Kristian Andersen has a plan to connect local students with local businesses, creating an environment where Arkansas’ talent steps out of the classroom and into jobs without leaving the state.
Andersen told fellow entrepreneurs about his plan at the Startup Arkansas launch today at Hendrix College. The event brought entrepreneurs together from across the state to start a discussion about creating a strong ecosystem for new startup businesses.
Arkansas Fellowship, Andersen’s startup, will begin this fall connecting college students with lots of potential to companies willing to foster their talent.
“If you can accelerate the development of somebody’s professional network, if you can really truncate the timeline it takes for a young person to develop meaningful relationships in the business world, you also speed their route to success and business entrepreneurship,” he said.
Andersen splits his time between Conway and Indianapolis, but he is working with several people across the state of Arkansas to make Arkansas Fellowship a success and hopefully keep Arkansas’ best and brightest within the state. He said that by starting a young businessperson’s career in Arkansas and fostering those business relationships, that entrepreneur will be more inclined to stay in Arkansas and continue with those connections.
“Wherever you build your professional center of gravity is where you will ultimately end up starting and developing your business,” he said.

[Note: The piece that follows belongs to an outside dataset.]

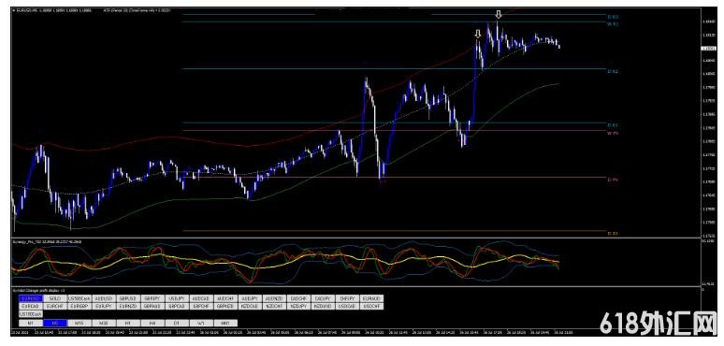Load the US100Cash symbol
The width and height of the screenshot is (724, 346).
pyautogui.click(x=31, y=313)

Arkansas Fellowship will be a two-year program where the “highest-potential entrepreneurial minds locked inside of Arkansas’ colleges and universities” are paired up with high-performing Arkansas-based businesses, Andersen said. The business-minded students will work for pay for 24 months while being paired with the CEO of the company.
Applications for the fellowships will be accepted in the fall with the actual program starting in spring 2014. Andersen said they are looking for kids who have an entrepreneurial spirit, not necessarily the top student in school.

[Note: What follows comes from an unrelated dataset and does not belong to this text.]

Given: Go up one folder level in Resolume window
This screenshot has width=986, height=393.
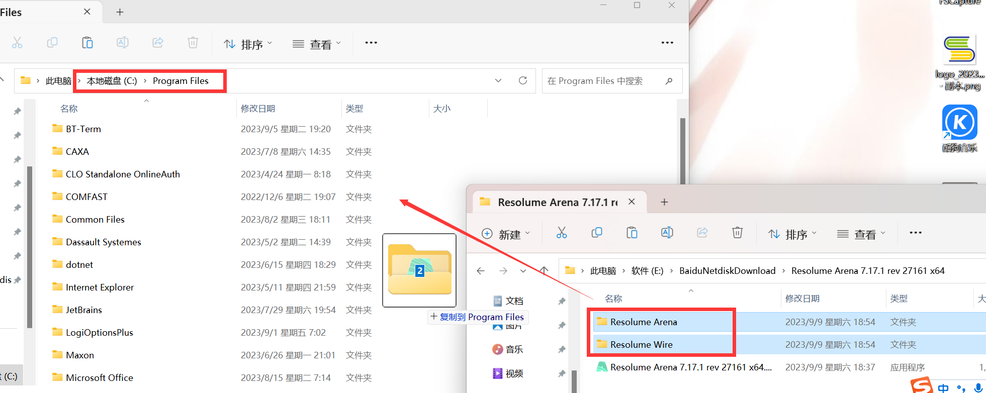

“It is the kid who got sent to the principal’s office in elementary school for reselling Lemonheads on the playground,” he said, “It’s the kid who started mowing lawns one summer in high school and by the end of the year he was no longer mowing lawns; he had his friends mowing lawns and he was cashing the checks.”
On the other side of the coin, Andersen told the room he was looking for technically-oriented entrepreneurial companies willing to invest in the professional journey of an up-and-coming businessperson.

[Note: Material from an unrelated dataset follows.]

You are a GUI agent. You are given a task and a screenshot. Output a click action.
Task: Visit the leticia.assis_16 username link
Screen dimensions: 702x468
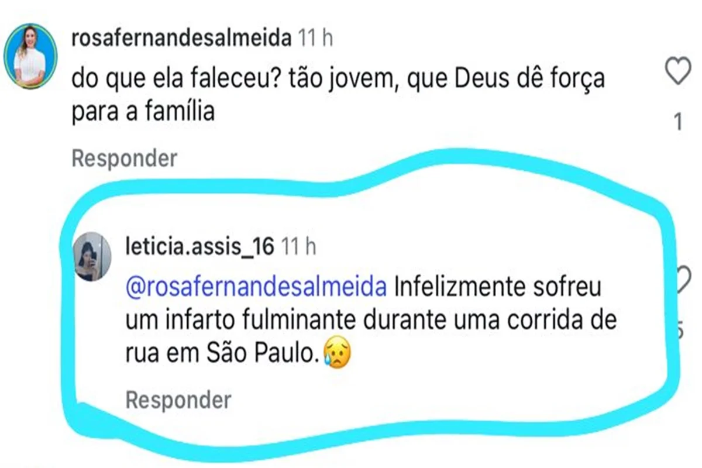pyautogui.click(x=199, y=247)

The pitch went out to other entrepreneurs involved with startup companies from across the state attending ThinkBigArkansas, Startup Arkansas’ launch event.
Startup Arkansas is the 32 region of Startup America Partnership to launch. Startup American Partnership supports a national network of communities working toward the success of American startups.
“We’re not a structure organization. There’s no funding. There’s no staff,” said Lee Wilson with Startup Arkansas. “This is coming together to build a platform to better connect the state.”